As the bridge of a traditional piano is dimensionally critical, Retrac applied the latest CNC machining techniques to hitherto unachieved standards of precision and optimal geometry instead of the normal hand carving procedure.

The prototype piano concept design required encapsulation of a wooden tuning pin block in a carbon fibre skin, so that the feel of the tuning pins would be acceptable to piano tuners using conventional practice. Tests were done to determine the effect of curing the carbon fibre skin on the condition of the encapsulated wood block and therefore, the ‘feel’ of the tuning pins, and to determine the most appropriate dimensions for the pin pilot holes to ensure the correct torque on the pins.

The prototype piano is the smallest of a proposed range of five sizes from 170cm to 272cm long. The design concept is modular and many parts are common for all sizes. Many lessons have been learned from the prototype. The plan is to build a pre-production piano of one of the larger sizes - probably 232cm, which will incorporate the changes resulting from experience with the prototype. At this stage production tooling will have to be designed and made. Otherwise no major further research work is needed to produce pianos at the rate of about 100 each year.

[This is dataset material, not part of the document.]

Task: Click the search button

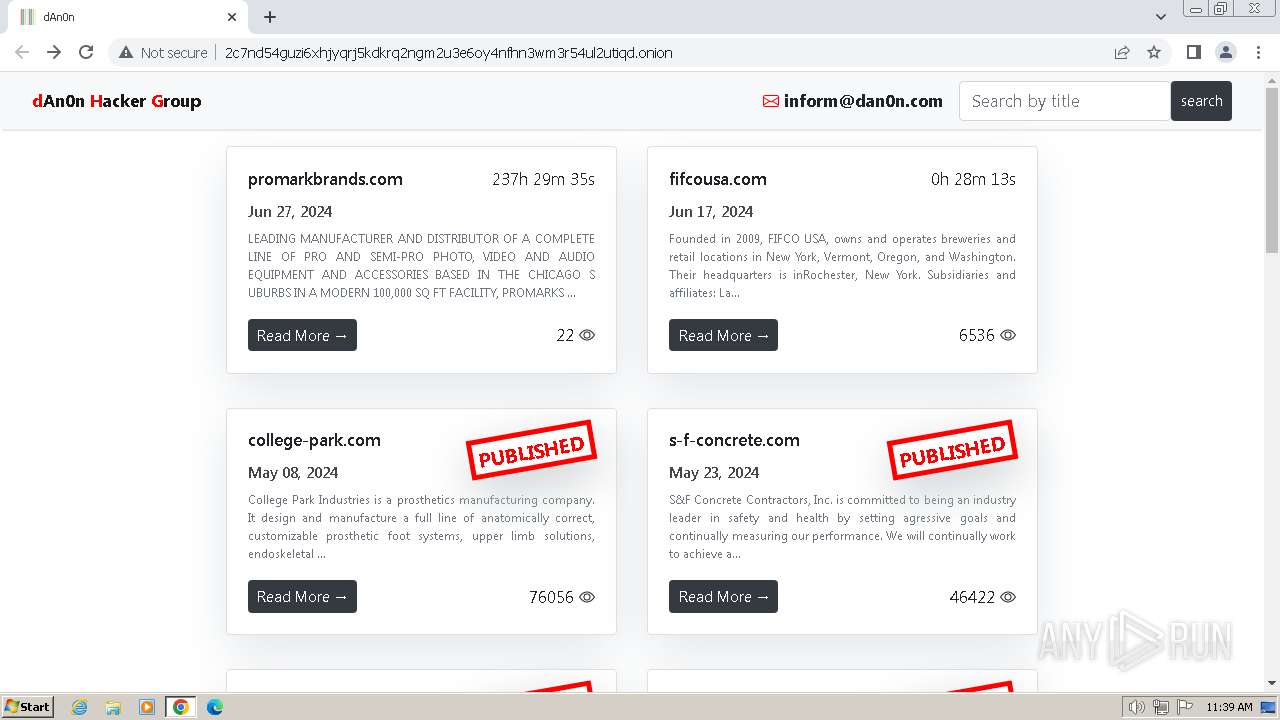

In terms of the key differences between a carbon fibre and a traditional handcrafted wooden one, the characteristics of mass, sound power and sound quality, and climate tolerance are said to be greatly improved. Retrac says virtually all feedback has been positive. The piano produces more sound power from a given finger power input and therefore feels easier to play accurately. This translates into a feeling of enhanced security in the artist. The piano’s action fitting in a precision case is easier to achieve to high standard.

A work in progress

So, what’s next for the carbon fibre piano and are there any plans to mass produce it or design and build other musical instruments? Retrac say there are a number of additional developments in planning to take piano design into the next century. These include variable elasticity hammers to enable real-time variation of the piano timbre by the artist, a climate resistant and more stable key frame made in carbon fibre, and a novel method of piano key articulation, which is intended to give the artist better feedback from the instrument by reduced friction in the mechanism. A cost-saving study is also planned, with initial costing suggesting that the present design is competitive with traditional quality instruments. All of which must be sweet music to the roadie’s ears!